Still,  beggars and choosers eh?    Sometimes the lucrative contract work just isn’t around in these testing times and you just need to take what you can get and be thankful that some corporate provider helps keep the wolf away from the door.

But last week,  I did an interview with a major pensions and investments  company in Edinburgh,   a second interview on Tuesday on the phone and today I got the job.

It’s a positive doozy .. or in Glaswegian .. a Belter!!

A better day rate than I’ve ever had,  even before the economy crashes of 2001 and 2008 and we started bringing in workforce from all over the globe which provided the supply to fill demand and kill wages.

Happy daze .. I made a fortune back then .. enough to pay off the mortgage,   a wife and later a partner .. but lets not go there.

A fool and his .. yep you betcha!

But here’s the rub,   is it all about the money?

Is it ever all about the money?  or is it always about the money?

What about the quality of life?   Getting home at a decent hour and being able to .. what?   I don’t really do much in the evening anyway.

But the reality is,  working in Edinburgh will get me home at 7pm.     Do I really want to go back to that?    Not really.

Is there a balance?

I don’t think so and I’m not going to start asking about working from home before I’ve even started .. as a contractor that might be a bad sign.

I’ve told them I’ll confirm on Monday.

But next year I have a daughters wedding to pay for and you know how this is going to end.

 

Wolf – The Train Monster?

Well that’s just done it ..

The train home from Anderston to Cambuslang after work.

Totally packed, but getting on at Anderston beats the rush of the city, I already have a seat in a six seat booth beside the window facing forward.

Some other people come along and grab the other three corners.

Because we humans are sociable like that!

I’m thinking thank fuck the walrus sitting opposite me didn’t sit beside me … but what was I to know!
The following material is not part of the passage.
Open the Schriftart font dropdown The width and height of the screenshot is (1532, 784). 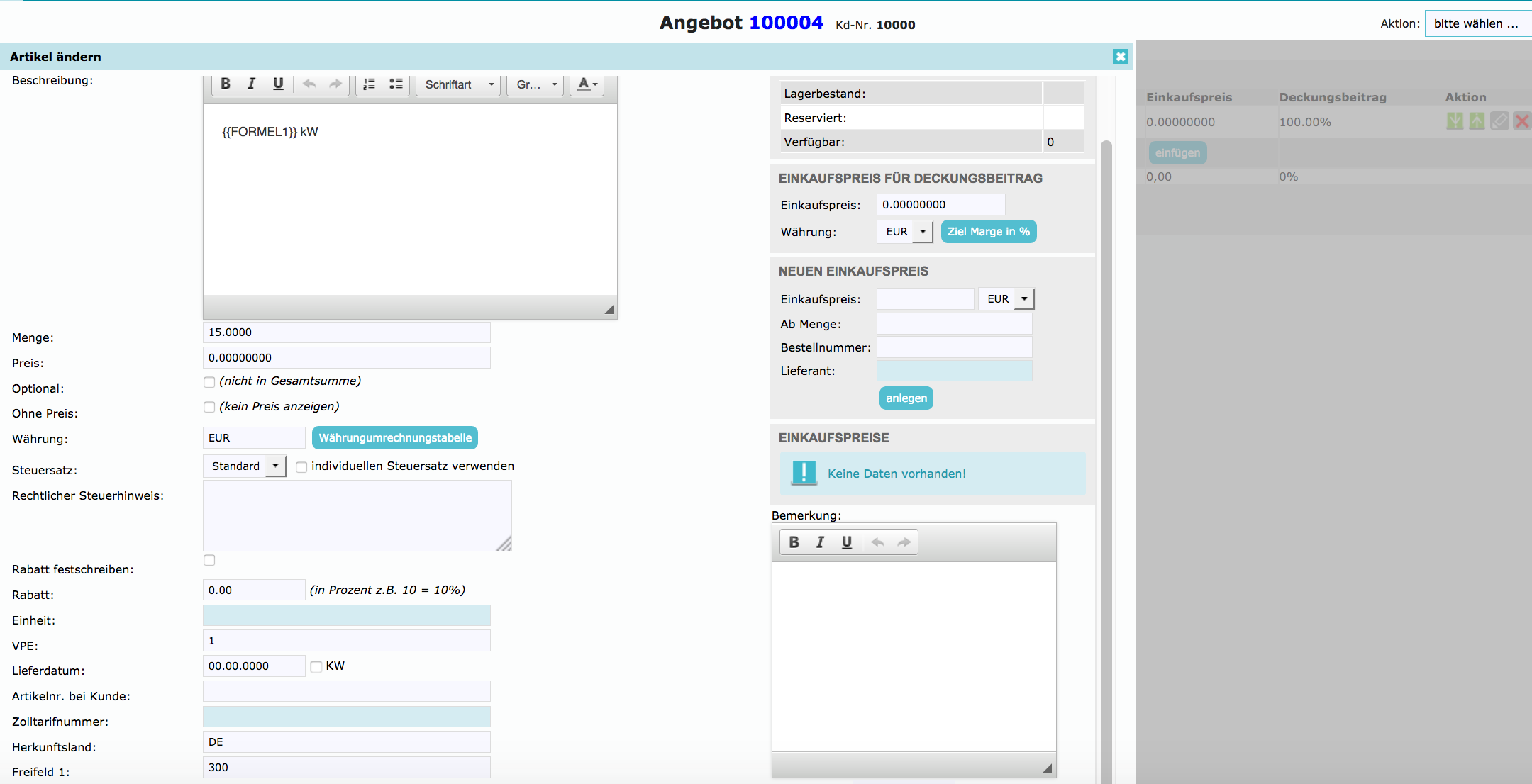tap(458, 84)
At central, it’s rush hour and the platform is packed and every carriage is standing room only.

Two more folk approach the booth, skinny dude and a fucking hippopotamus even fatter than the walrus sitting opposite.
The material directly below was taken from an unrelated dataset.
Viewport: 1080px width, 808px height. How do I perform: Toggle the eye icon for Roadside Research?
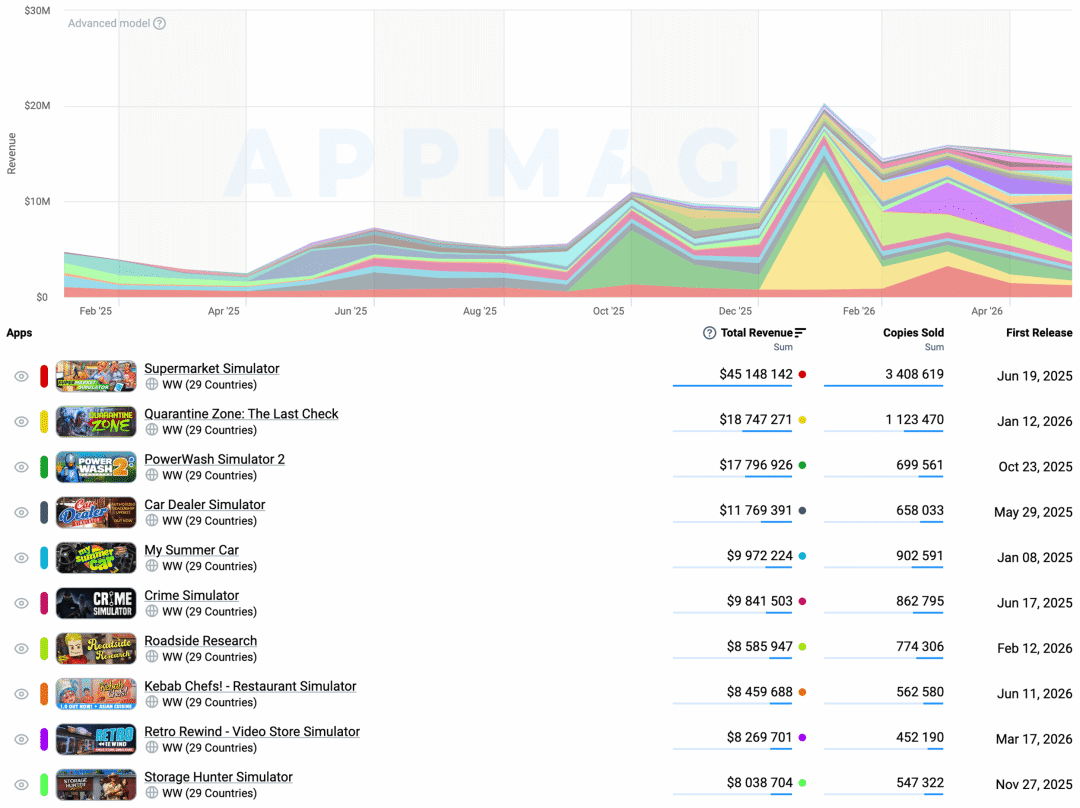pyautogui.click(x=21, y=649)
The skinny dude, a gentleman without an option as fatty is pushing ahead, lets her choose her seat, centre facing front or centre facing back.

She chooses front.

Now I’m sitting pinned against the window with her fat arse and elbow pressing against mine.

Fucks sake.

Now she has her phone out playing some stupid game her elbow hitting me every few seconds.
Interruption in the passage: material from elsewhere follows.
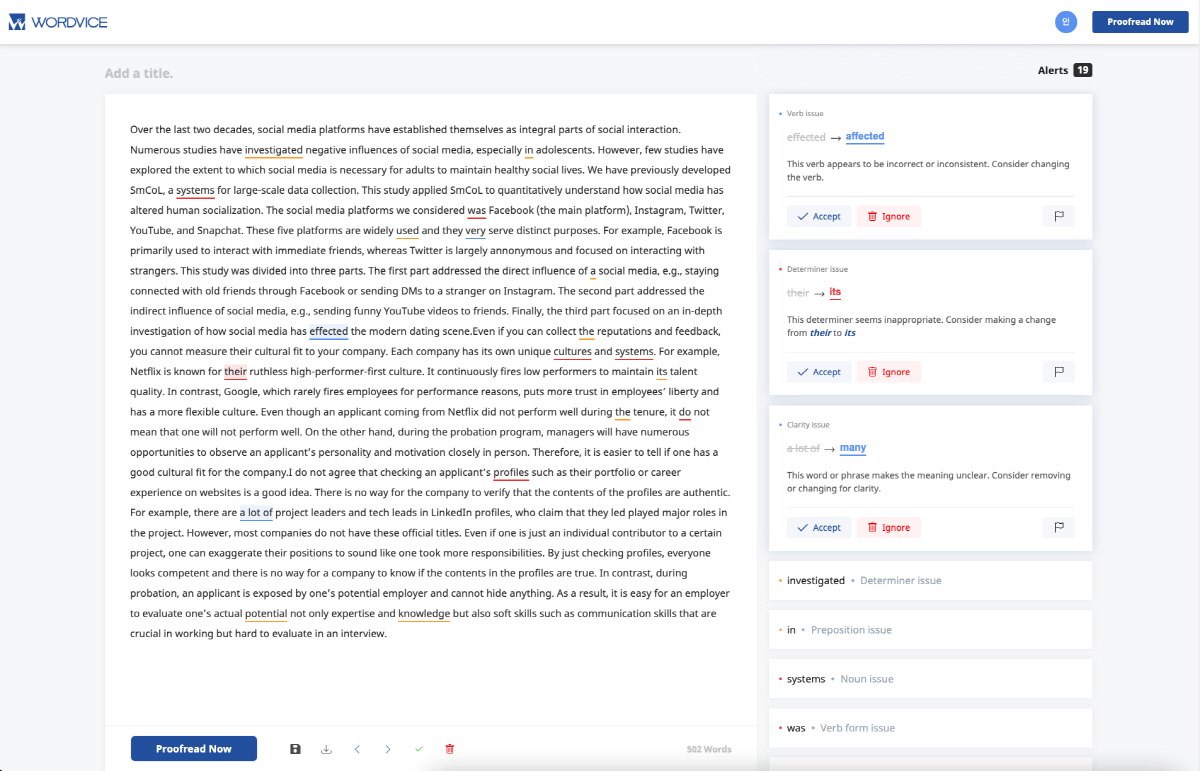The image size is (1200, 771).
Task: Click the download document icon
Action: coord(326,749)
It’s not painful, just extremely annoying.

I can’t stand fat people, it’s bad enough getting caught behind their slow wide wobble when you’re in a rush.

But sitting squeezed in and pushing her not unsizeable bulk into my space is intrusive in the extreme.

I really want to shout at this person … you dirty big fat inconsiderate fuck, why don’t you lose some weight you fucking monster.

But then that would make me the monster.

Maybe I’ll just follow her home, then come back later and murder her in her sleep. 😀

—-

I had considered writing this as a Train Story without the last paragraph which gives it an extra twisted twist!

Until that point it was going to be ironic, criticising her then turning it on myself.

But that last line is dementedly sick. I like it.

I watched Joker last night, what a performance by Joaquin Phoenix if that doesn’t win the Oscar then their fixed.